The following best practices come from the complete migration workflow and apply to any EPP Server upgrade or migration:

Planning

#Best Practice
01Migrate immediately — support for all 5.x versions ended 14 February 2026. Every day on a 5.x server is a day without security coverage. See Netwrix Endpoint Protector Server Supportability.
02Test the complete migration procedure in a lab environment before executing in production.
03Plan a maintenance window that is at least 2× your estimated migration duration.
04Communicate the maintenance window to all affected stakeholders and end users in advance.
05Verify the updated license (php_els field) before starting any migration activity.
06Keep the old server VM alive until the new environment is fully validated. Never decommission prematurely.

Backup and Recovery

#Best Practice
07Always create a VM snapshot AND a System Configuration Backup — they serve different recovery purposes.
08Store the System Backup Key in a password manager or secure vault. You can't recover it if you lose it.
09Label all backups with version, date, and purpose (e.g., pre-patch-5942, migration-to-2510).
10For compliance-regulated environments, export audit logs separately before migration — they aren't in the config backup.
11Test backup restoration in a non-production environment at least once before relying on it for production recovery.
12Create audit log backups to export logs off the server — don't use the server as a storage location. Backup files left on the server can be lost if the image fails or is replaced. Always download and store audit log backup files in a secure, external location.

### Extracted entries:
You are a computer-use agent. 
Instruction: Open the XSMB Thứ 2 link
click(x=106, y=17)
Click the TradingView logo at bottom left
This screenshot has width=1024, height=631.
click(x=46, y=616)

### Exercise requirements:
Based on the EPP Server migration best practices, why should audit log backup files be stored outside the server? Answer in one to three sentences.

### Written reply:
Backup files left on the server can be lost if the image fails or is replaced. For that reason, the practices say to download audit log backups and keep them in a secure, external location rather than using the server for storage.